ひっそりと佇む古い町並み、港に行けば映え映えなアートスポットも! ゆるりと散策したい引田界隈
無料の「引田の町並み駐車場」に車を停め、今回のゆる散歩をスタート。いきなり町の雰囲気に溶け込んだかわいい神社に遭遇。さりげなく置かれた色褪せたベンチもひっそり感があっていいですね。
天気の良い午後なんかに町のおばあちゃんたちがここに座って談笑されたりするのかな… なんて想像するとほっこりします。
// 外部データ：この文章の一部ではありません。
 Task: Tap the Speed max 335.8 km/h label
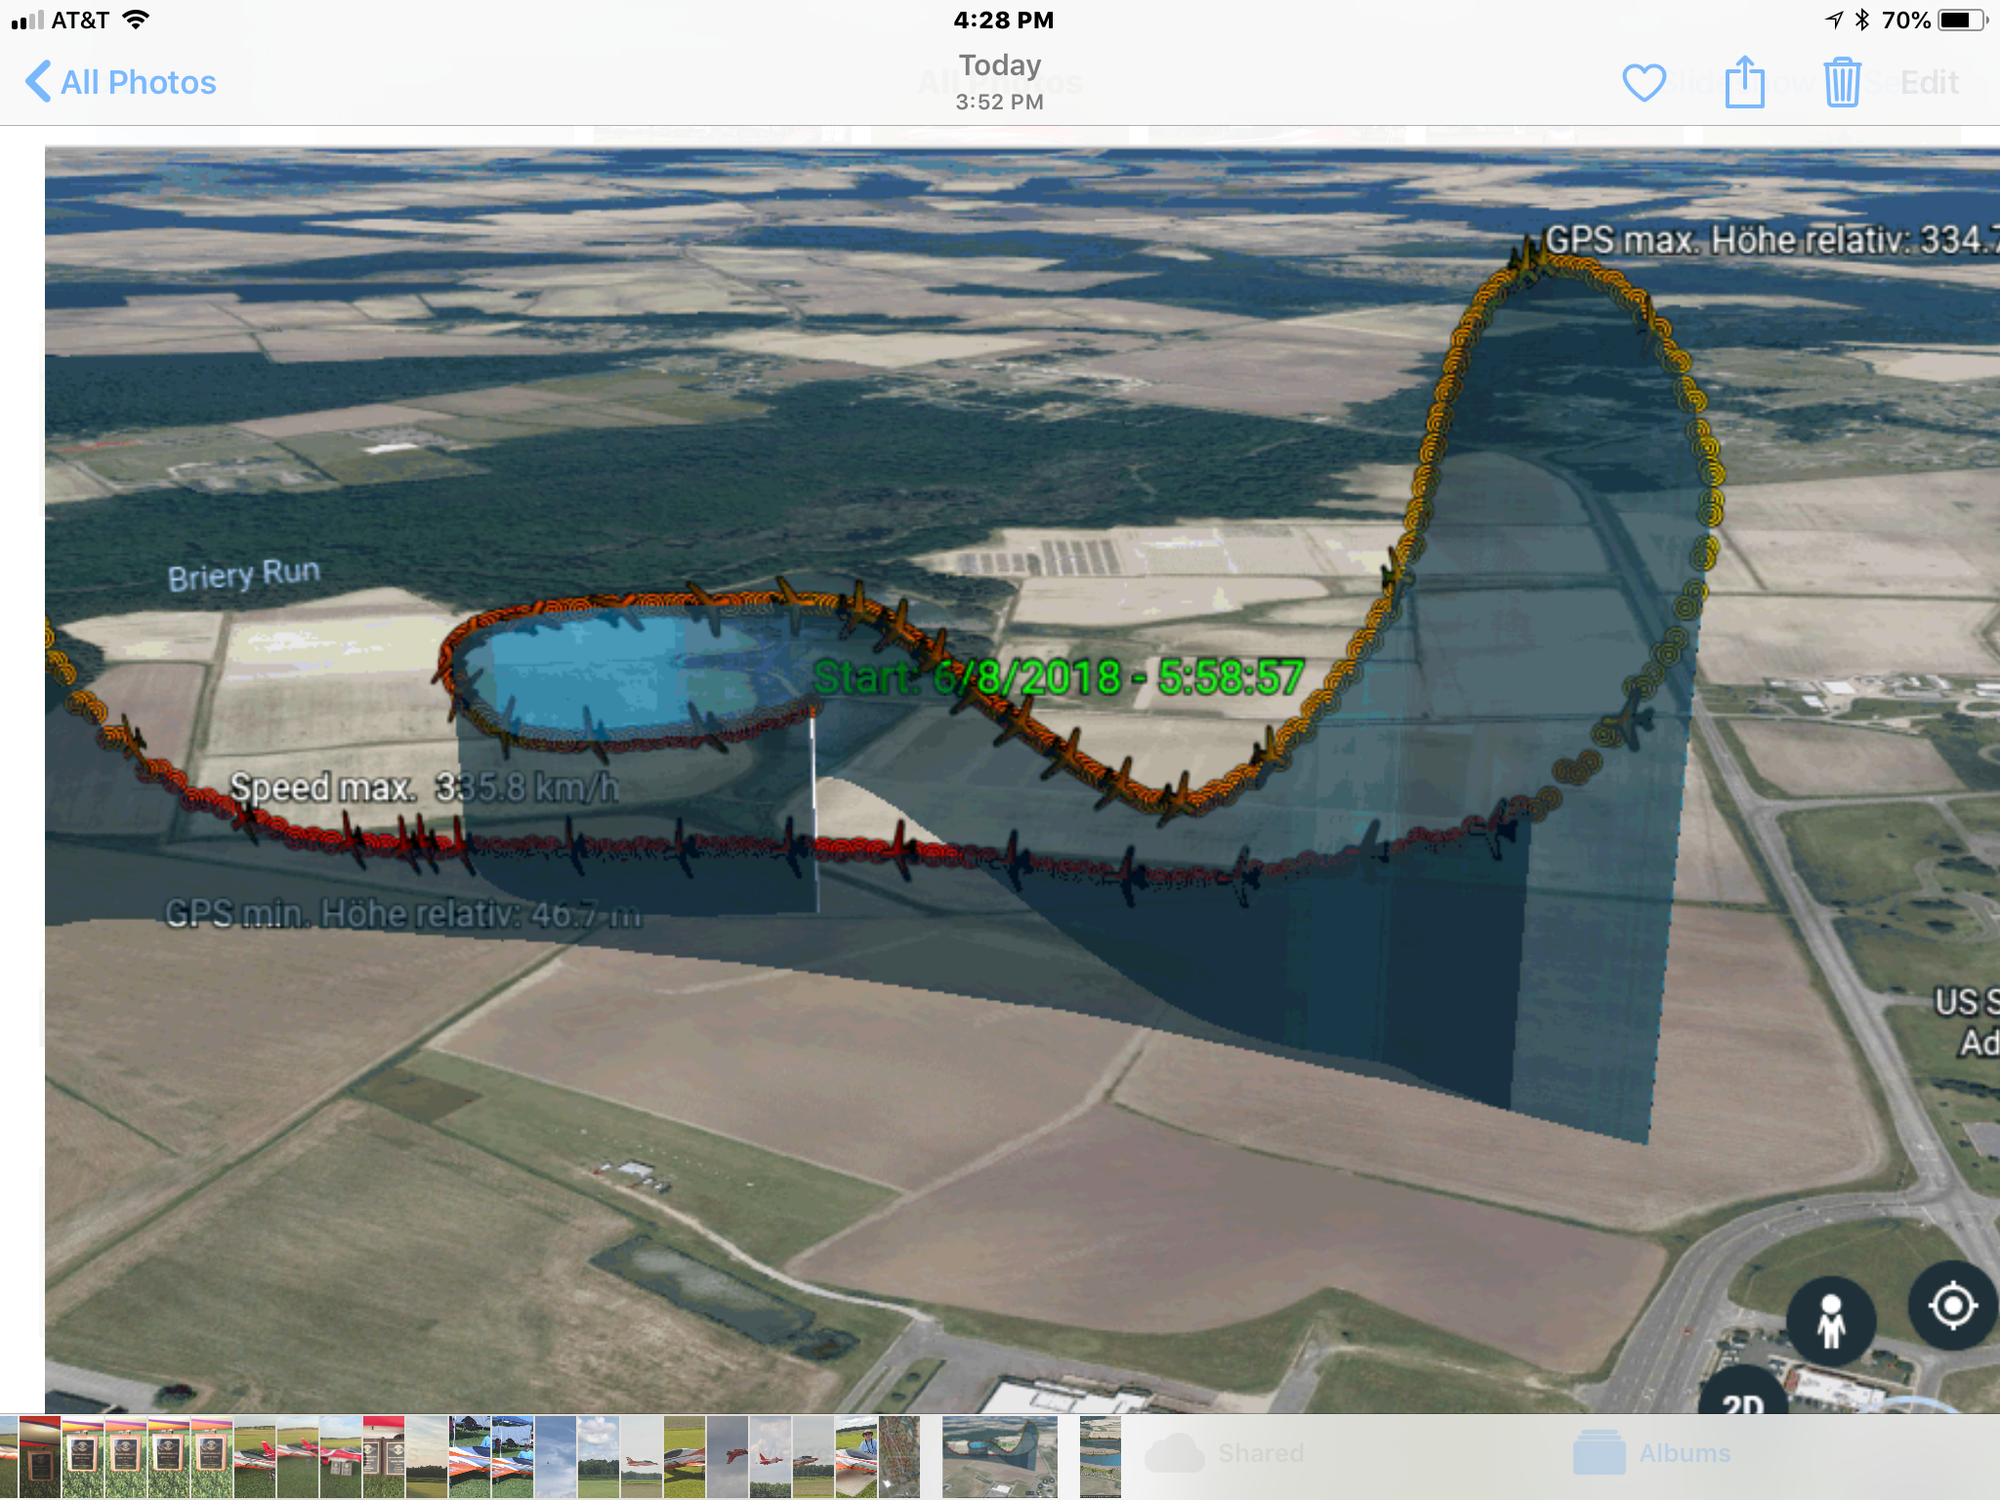(x=424, y=788)
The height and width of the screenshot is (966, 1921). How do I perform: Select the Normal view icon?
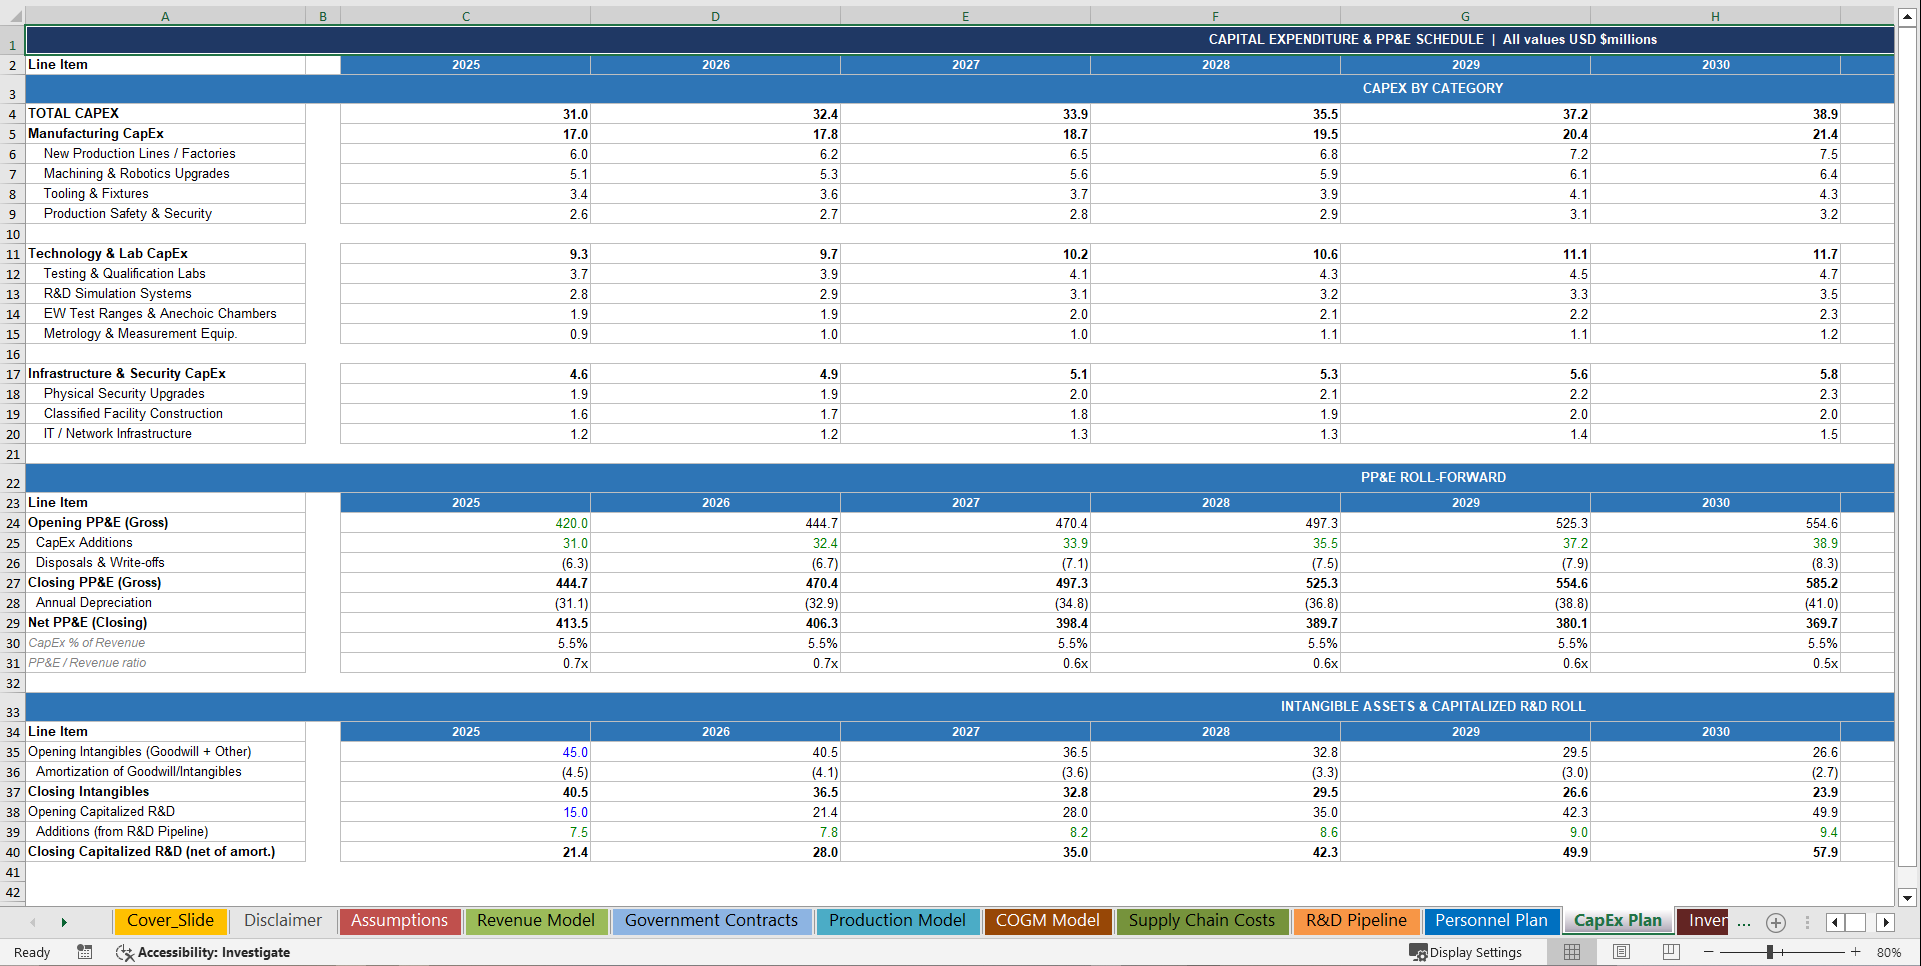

古い町並みと言っても、よくある小京都的な町全体が町家という風情ではなく、古い建物と最近建った家々が混在する生活感のある町並みです。何かイベントでもあれば別なのでしょうが、土日でも訪れる人は少なく、その分、のんびり散策するには打ってつけの場所です。
引田は古くから「風待ちの港」として海上交通の要所として栄え、安土桃山時代に始まったとされる醤油醸造によって港町はさらに繫栄し、江戸時代後期には廻船問屋などの豪商も現れました。
現在でも江戸時代から明治にかけての古い建物が多くの残っており、「風待ちの港の町」の風情を感じる町並みが広がっています。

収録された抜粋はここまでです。